AI Training Data Theft
Generative AI companies are ingesting billions of audio files to train text-to-music models. If your unreleased track, beat pack, or composition is scraped before you have a timestamped ownership record, proving your work was the source is nearly impossible. A ZertES-sealed file creates a legally dated entry point that predates any scrape or derivative model output.
Collaborator Disputes Without Proof
Co-writing and co-production arrangements are the norm in modern music. Verbal agreements and WhatsApp threads are not evidence in court. When a collaborator later claims full ownership or a larger percentage, the artist who sealed the stems, the session recordings, and the split agreement first holds the strongest legal position. Under the Berne Convention, that sealed timestamp can be enforced in 181 countries.

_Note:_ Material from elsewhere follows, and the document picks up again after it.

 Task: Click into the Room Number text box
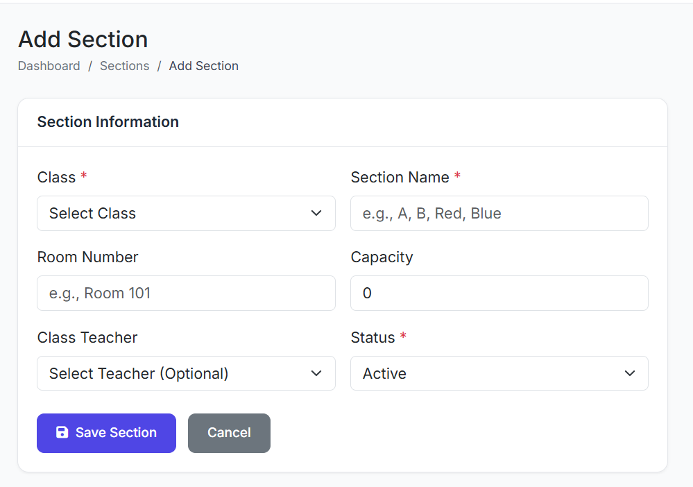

Label Contracts With No Timestamp
When a label or sync licensing house requests 'original' demos or masters, they typically receive email attachments with no verifiable date of creation. The window between sending demos and signing contracts is where disputes most often originate — because neither party has a court-admissible record of what was delivered and when. Sealing your demos before submission changes that entirely.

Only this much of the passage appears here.